Excerpt |
______________________________

In the librettos, a tension arises between the profanity of the numbers and the reverberation of an aesthetic order whose laws remain hidden from the viewer. Medina’s works point to such laws without understanding them as dogmatic or postulating them as aesthetic ideals. She is not interested in exploiting this order epistemically, but in making it aesthetically tangible. The librettos address the viewer’s explorative spirit and sensory capacity to approach what’s presented from an aesthetic perspective.

During her entire time working on the librettos from January to July 2014, Medina sharpened daily the pencil she used for making notations on the calendar page of the given day. If there was insufficient space for this, she also used an A5 sheet. In Sin título, agenda, the initial aesthetic by-product was ultimately condensed into an independent series of sheets, some of which were completely covered with graphite. The described or rather referenced sheets not only form peripheral traces of the process, they are themselves legible as signatures of the temporal. The individual, graphite-covered calendar page goes from being a medium of representing time (of the day, of the week) to being a medium of temporization itself, a notation perpetuated repetitively in the rhythm of making notations.

The works of Sardinian artist Alessandro Biggio lead the viewer down a wrong track. During his stay in Krems in summer 2017, Biggio produced a multitude of small-scale self-portraits in the form of clay heads, but not with the intention of showing them later, but—paradoxically—to dissolve them in water immediately after drying, thus destroying them. He then applied the clay-water mixture to cotton fabric. The basic material recovered in this way serves as a ground for formally abstract, almost object-like works on canvas. If the viewer has understood this disconcertingly destructive process, it becomes clear that Biggio is not concerned with any kind of representational outcome. Rather, he is interested in the process of transformation, transition, becoming. The moment of dissolution, the pulverization of the clay head sculptures, underscores the temporal dimension, and even more so the potential impermanence. Biggio’s works are not about permanent, work-focused manifestos, but about fundamental questions on being, becoming and, ultimately, about decay and vanishing. In his subtly created transformational processes, Biggio gives his directorial control over to the uncontrollable. He allows the substance of the material take effect, in a way suggesting that he is not only interested in refuting his own will, but in leading artistic intentionality itself toward absurdity.

______________________________

Source material |
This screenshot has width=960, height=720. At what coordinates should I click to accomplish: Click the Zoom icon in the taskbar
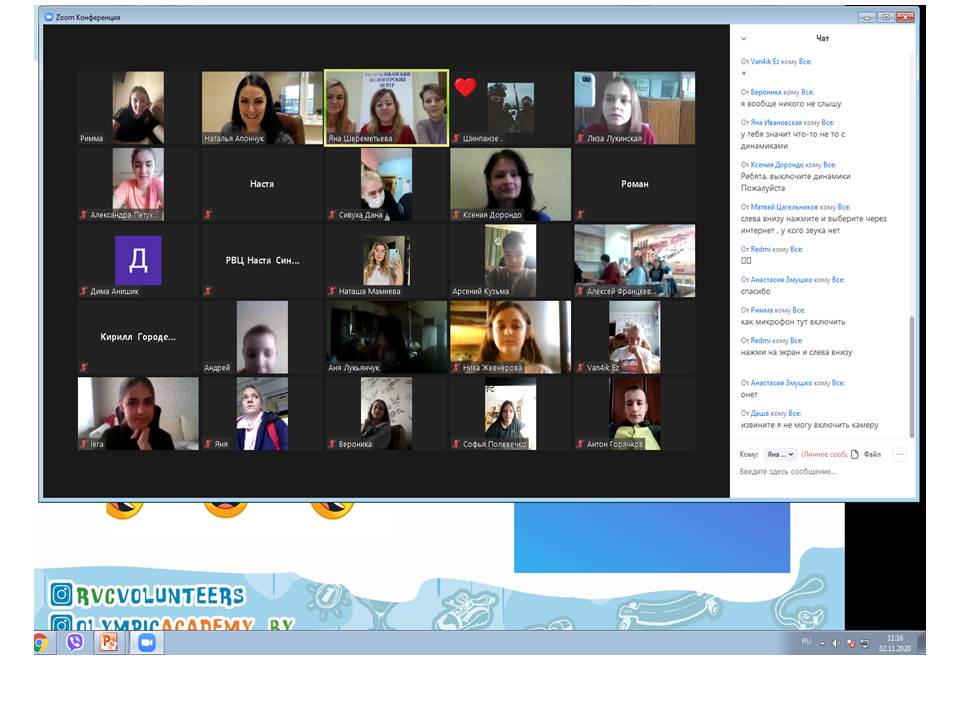point(146,643)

______________________________

Task 1 | According to the essay excerpt, during which months and year did Medina work on the librettos?
Task 2 | Say whether each statement agrees with the essay excerpt, answering yes or no and quoting the words that decide it: (a) Medina sharpened her pencil every day while working on the librettos. (b) Biggio made the clay heads so that he could show them later. (c) Biggio applied the clay-water mixture to linen.
Task 3 | Rewrite the passage of the essay excerpt that begins at "During her entire" and stops after "of making notations.", changing "pencil" to "graphite stick".

Result 1 | From January to July 2014.

Result 2 |
(a) Yes: "Medina sharpened daily the pencil she used for making notations on the calendar page of the given day."
(b) No: "not with the intention of showing them later, but—paradoxically—to dissolve them in water immediately after drying"
(c) No: "He then applied the clay-water mixture to cotton fabric."

Result 3 |
During her entire time working on the librettos from January to July 2014, Medina sharpened daily the graphite stick she used for making notations on the calendar page of the given day. If there was insufficient space for this, she also used an A5 sheet. In Sin título, agenda, the initial aesthetic by-product was ultimately condensed into an independent series of sheets, some of which were completely covered with graphite. The described or rather referenced sheets not only form peripheral traces of the process, they are themselves legible as signatures of the temporal. The individual, graphite-covered calendar page goes from being a medium of representing time (of the day, of the week) to being a medium of temporization itself, a notation perpetuated repetitively in the rhythm of making notations.